_Work task_
Would you restate word for word the lines of the listing, beginning at the first and ending with the line that holds "Quienes somos (59, 2284)"?
-- -- --
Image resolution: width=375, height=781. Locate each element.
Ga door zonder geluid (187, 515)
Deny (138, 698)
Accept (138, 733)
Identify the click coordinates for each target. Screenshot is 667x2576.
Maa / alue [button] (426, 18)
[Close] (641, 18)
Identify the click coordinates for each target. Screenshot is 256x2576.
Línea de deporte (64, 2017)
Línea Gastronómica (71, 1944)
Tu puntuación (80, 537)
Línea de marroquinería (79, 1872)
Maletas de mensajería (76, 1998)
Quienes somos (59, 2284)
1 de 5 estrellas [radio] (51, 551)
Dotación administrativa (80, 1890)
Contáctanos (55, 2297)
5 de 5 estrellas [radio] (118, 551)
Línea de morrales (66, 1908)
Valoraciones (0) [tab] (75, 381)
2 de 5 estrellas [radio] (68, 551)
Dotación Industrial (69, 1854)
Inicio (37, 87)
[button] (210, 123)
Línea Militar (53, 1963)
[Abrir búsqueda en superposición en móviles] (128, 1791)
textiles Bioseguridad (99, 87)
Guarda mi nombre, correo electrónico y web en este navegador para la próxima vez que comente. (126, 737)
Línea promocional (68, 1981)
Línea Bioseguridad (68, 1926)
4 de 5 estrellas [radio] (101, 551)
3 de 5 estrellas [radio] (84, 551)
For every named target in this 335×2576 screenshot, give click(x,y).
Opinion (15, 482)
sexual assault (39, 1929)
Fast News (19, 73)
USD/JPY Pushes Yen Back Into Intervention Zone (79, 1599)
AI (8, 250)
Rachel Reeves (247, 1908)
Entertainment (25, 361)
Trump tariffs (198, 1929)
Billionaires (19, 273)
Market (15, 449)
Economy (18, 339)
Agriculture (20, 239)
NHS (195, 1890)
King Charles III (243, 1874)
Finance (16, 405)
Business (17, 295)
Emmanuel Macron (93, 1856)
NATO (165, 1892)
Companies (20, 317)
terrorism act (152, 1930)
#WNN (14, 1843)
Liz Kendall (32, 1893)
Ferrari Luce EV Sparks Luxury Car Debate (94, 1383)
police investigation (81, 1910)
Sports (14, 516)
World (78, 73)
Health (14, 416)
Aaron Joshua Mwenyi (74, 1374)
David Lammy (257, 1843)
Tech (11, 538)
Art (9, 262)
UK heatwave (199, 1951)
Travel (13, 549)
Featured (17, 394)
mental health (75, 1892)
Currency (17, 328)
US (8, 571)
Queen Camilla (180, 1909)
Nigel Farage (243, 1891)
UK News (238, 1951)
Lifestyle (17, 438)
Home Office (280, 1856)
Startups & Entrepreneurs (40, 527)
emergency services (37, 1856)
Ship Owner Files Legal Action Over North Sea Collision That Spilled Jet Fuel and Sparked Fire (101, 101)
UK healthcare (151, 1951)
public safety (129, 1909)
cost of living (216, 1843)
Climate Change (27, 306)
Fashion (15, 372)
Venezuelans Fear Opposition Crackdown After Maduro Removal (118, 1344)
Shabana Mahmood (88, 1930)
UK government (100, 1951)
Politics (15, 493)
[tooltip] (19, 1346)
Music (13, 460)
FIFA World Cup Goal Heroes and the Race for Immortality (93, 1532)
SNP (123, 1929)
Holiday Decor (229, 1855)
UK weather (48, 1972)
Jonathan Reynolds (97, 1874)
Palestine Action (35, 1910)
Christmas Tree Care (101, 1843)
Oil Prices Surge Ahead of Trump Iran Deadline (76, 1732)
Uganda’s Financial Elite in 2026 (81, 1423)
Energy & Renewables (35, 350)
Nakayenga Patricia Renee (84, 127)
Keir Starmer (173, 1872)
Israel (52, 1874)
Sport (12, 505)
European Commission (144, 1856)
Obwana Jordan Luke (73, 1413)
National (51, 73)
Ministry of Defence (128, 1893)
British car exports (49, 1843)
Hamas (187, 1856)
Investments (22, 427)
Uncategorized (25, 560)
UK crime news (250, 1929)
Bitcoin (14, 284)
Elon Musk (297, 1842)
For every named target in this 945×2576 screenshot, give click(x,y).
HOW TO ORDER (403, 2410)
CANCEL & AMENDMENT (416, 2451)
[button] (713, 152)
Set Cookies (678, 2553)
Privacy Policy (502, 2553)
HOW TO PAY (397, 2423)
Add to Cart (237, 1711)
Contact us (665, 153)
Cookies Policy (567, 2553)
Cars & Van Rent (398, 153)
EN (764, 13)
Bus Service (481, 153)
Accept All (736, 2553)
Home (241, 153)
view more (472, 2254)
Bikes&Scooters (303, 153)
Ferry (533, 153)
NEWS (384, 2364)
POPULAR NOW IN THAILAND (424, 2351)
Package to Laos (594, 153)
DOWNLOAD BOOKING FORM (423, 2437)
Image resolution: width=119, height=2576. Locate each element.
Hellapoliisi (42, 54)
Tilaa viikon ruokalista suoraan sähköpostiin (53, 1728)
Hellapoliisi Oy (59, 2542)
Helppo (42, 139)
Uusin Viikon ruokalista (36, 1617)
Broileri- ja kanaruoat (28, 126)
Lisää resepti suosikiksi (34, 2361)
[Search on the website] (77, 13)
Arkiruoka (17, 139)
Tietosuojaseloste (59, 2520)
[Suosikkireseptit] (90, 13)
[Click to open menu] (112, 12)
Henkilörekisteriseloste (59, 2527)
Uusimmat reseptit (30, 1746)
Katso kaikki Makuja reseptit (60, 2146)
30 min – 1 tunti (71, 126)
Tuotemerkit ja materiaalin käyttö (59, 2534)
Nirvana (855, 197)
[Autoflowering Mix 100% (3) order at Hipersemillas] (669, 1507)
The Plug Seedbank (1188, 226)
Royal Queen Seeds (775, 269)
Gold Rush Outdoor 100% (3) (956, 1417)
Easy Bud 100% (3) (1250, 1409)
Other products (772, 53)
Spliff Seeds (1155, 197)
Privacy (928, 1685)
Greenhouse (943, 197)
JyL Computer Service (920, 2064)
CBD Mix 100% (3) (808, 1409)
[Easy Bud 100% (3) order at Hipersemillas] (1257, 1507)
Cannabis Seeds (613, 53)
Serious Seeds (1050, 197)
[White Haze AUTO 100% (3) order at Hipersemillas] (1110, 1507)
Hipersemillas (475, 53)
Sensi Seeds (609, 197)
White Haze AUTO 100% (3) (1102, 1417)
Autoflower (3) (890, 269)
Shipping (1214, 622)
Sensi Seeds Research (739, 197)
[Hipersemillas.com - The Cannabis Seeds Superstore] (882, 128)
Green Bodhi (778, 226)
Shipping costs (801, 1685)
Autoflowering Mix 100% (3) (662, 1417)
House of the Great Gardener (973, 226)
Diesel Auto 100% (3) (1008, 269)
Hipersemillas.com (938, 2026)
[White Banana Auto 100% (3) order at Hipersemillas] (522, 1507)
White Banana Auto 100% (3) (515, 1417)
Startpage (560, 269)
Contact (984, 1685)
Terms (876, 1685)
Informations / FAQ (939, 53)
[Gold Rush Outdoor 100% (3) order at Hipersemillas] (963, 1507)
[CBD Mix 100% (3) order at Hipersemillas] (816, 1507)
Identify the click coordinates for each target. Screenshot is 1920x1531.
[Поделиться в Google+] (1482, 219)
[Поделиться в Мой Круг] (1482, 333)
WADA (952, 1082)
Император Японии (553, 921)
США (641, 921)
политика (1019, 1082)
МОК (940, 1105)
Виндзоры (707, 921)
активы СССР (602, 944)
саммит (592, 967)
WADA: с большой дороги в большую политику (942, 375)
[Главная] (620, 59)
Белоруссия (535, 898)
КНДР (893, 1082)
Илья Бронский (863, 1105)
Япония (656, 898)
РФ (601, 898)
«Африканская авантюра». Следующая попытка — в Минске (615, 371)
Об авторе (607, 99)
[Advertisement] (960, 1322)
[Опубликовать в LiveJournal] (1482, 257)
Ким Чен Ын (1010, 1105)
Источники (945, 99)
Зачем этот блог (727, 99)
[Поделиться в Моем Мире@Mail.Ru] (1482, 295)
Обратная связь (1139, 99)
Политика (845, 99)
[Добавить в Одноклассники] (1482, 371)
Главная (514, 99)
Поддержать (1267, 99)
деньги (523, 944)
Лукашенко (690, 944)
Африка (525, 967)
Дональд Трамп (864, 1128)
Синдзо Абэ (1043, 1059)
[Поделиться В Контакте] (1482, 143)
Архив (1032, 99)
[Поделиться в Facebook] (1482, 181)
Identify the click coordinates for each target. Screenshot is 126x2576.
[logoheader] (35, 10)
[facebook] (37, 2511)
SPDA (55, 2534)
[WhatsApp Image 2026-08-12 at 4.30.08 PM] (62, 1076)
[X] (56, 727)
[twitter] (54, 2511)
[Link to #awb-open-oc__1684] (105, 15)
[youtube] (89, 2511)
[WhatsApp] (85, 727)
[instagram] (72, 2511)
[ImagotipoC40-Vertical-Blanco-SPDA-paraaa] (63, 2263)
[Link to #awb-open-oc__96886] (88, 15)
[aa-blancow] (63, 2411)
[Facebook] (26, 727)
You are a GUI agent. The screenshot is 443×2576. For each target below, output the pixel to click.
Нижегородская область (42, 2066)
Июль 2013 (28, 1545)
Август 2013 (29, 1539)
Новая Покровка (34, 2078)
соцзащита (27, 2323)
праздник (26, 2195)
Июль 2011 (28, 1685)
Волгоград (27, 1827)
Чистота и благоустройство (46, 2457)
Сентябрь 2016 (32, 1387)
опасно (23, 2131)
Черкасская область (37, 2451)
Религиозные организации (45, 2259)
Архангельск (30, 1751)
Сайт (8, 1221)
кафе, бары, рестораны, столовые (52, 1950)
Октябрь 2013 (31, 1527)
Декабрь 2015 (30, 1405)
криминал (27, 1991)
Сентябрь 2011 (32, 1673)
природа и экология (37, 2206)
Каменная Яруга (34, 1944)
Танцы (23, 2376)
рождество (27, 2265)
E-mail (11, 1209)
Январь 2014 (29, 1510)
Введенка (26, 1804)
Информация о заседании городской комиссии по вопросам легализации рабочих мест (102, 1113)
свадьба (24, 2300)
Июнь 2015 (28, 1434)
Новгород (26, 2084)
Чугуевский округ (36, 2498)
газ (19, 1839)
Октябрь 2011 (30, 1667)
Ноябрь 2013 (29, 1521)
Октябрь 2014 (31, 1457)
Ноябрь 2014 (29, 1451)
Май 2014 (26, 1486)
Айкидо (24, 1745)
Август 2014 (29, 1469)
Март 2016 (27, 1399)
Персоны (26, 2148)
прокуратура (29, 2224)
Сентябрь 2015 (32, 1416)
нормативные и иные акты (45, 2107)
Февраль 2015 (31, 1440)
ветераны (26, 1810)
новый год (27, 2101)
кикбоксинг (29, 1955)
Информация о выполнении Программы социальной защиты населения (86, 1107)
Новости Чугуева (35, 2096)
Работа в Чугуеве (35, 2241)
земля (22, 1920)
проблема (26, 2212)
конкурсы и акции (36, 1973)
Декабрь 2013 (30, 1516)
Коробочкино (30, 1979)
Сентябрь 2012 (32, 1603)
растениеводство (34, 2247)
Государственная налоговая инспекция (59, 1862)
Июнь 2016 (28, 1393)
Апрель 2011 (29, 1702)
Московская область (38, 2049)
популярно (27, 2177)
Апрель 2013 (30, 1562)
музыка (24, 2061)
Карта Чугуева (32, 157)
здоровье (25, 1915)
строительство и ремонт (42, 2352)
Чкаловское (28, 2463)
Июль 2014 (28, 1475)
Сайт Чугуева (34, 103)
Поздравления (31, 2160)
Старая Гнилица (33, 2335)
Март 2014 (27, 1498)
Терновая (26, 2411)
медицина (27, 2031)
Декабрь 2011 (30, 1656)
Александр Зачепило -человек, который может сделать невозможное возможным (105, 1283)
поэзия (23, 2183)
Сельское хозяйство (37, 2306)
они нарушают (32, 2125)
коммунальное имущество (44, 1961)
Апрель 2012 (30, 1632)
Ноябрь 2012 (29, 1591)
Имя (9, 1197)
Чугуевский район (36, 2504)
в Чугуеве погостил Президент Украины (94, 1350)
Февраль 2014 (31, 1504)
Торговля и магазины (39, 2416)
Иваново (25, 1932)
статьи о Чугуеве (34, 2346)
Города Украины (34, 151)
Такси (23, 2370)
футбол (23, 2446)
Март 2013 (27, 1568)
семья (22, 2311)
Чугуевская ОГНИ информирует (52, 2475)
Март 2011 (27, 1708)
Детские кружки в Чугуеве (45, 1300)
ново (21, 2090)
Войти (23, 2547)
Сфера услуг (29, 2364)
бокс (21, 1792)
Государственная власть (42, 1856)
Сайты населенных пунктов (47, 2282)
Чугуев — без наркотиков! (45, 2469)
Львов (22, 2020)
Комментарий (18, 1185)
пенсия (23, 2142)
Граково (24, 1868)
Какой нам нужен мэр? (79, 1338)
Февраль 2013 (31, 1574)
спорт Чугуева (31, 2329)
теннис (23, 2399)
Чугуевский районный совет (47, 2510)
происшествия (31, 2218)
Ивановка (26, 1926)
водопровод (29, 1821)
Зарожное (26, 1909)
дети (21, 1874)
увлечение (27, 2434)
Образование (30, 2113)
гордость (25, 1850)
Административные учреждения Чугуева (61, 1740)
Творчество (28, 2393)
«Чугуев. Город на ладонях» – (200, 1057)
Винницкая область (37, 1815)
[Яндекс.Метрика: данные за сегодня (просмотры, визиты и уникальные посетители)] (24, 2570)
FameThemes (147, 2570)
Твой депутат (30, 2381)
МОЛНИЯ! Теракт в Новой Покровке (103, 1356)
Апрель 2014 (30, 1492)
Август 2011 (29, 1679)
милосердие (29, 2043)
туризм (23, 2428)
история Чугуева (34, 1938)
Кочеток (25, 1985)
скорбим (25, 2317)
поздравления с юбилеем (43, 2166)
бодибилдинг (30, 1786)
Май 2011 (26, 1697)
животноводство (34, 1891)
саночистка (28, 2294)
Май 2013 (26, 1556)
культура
-- -- --
_Written solution_
Image resolution: width=375, height=781. Locate each element.
Ga door zonder geluid (187, 515)
Deny (138, 698)
Accept (138, 733)
Identify the click coordinates for each target. Screenshot is 667x2576.
Maa / alue [button] (426, 18)
[Close] (641, 18)
Identify the click coordinates for each target. Screenshot is 256x2576.
Línea de deporte (64, 2017)
Línea Gastronómica (71, 1944)
Tu puntuación (80, 537)
Línea de marroquinería (79, 1872)
Maletas de mensajería (76, 1998)
Quienes somos (59, 2284)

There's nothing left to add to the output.